A non-blind user will usually already be familiar with that symbolic usage of «
and »
, and also pairs ‹
/›
, <
/>
, <<
/>>
. Color, size, padding and border can improve the recognizability – your sample image shows the latter two used successfully. Localized text at the open/tall side of the symbols helps even more. If they appeared inside a text run, however, that may lead to problems.
When, several years ago, the Opera browser introduced a navigation aid that discovered “next” links in an HTML document automatically and made them available for the forward function (button and keyboard shortcut), it supported most of the symbolic patterns mentioned above and also knew keywords from several languages that it found in link texts and targets, of course HTML semantics rel=next
were supported as well. Similar add-ons are available for other browsers, too. I assume screen readers have similar logic built into them.

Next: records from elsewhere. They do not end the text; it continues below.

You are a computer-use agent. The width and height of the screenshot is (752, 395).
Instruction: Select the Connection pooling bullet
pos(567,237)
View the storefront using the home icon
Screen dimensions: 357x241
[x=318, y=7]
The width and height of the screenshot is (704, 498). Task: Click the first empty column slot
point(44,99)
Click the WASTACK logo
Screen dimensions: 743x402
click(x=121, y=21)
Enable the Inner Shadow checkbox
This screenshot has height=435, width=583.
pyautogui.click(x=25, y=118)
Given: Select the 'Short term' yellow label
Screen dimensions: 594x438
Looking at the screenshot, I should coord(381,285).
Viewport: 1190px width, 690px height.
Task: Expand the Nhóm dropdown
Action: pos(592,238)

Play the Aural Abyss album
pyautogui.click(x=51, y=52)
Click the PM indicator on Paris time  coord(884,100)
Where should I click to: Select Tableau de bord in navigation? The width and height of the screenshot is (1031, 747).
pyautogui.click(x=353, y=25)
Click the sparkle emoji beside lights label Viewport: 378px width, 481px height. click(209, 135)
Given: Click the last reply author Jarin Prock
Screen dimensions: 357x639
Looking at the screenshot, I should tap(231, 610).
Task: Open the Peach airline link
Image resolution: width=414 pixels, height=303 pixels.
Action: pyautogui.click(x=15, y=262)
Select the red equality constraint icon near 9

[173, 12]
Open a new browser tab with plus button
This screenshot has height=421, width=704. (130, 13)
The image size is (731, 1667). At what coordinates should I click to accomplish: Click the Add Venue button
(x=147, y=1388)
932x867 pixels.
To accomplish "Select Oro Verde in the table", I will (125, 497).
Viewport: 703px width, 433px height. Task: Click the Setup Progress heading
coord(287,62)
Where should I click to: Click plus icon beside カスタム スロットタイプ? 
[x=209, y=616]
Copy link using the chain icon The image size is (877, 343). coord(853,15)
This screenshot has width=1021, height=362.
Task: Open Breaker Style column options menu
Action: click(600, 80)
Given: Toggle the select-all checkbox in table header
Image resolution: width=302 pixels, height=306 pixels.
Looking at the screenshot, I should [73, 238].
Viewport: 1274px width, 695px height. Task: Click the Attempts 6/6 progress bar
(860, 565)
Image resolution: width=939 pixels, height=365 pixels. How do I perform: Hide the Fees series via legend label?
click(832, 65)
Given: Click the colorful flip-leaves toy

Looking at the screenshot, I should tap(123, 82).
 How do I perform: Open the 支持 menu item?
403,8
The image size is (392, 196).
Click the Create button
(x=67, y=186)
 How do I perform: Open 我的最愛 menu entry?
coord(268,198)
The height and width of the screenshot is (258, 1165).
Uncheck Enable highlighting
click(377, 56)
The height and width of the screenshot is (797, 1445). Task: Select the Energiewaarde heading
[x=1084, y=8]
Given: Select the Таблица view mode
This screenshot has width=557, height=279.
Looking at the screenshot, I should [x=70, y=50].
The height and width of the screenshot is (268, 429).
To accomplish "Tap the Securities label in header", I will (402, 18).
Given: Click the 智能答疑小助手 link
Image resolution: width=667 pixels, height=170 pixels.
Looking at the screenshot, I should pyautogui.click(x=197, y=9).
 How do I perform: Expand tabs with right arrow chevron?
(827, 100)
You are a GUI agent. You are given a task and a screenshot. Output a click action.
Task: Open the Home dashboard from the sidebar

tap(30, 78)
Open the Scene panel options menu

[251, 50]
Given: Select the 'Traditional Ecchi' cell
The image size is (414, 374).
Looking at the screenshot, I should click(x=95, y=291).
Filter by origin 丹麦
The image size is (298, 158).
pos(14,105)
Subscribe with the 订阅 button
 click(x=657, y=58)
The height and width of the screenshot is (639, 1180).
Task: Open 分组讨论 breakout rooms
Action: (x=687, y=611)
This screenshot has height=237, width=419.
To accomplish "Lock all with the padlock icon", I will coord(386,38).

As for textual alternatives, the ISO standard arrow symbols for page up and down keys are U+21DE ⇞ and U+21DF ⇟ respectively. Rotated variants are also available in Unicode, U+21FA ⇺ and U+21FB ⇻. Those are unfamiliar to almost everyone, though, and inappropriate since they belong on keytops.
You can also find more intuitive symbols for previous and next page, U+2397 ⎗ U+2398 ⎘. These are intended for paged media, though, and not for paginated content where only n items are represented on each page.
In media playback, the standard skip backward/forward symbols U+23EE ⏮ and U+23ED ⏭ are similar to horizontal tabulators U+21E4 ⇤ and U+21E5 ⇥ (but quite newly encoded and hardly supported), whereas U+23EA ⏪ and U+23E9 ⏩ (can) mean fast backward/forward.
Refrain from using APL symbols like U+2347 ⍇ and U+2348 ⍈ or U+2350 ⍐ and U+2357 ⍗. There are even more Unicode characters with “right-pointing” in their names, but none seems semantically perfect for the job.
However, I always thought that it would be nice to incorporate the next-page symbol into the lower right corner of the paginated content, e.g. <article>
in HTML5, as kind of a dog-ear. This is less relevant today, because more content is often dynamically auto-loaded when the view reaches the bottom.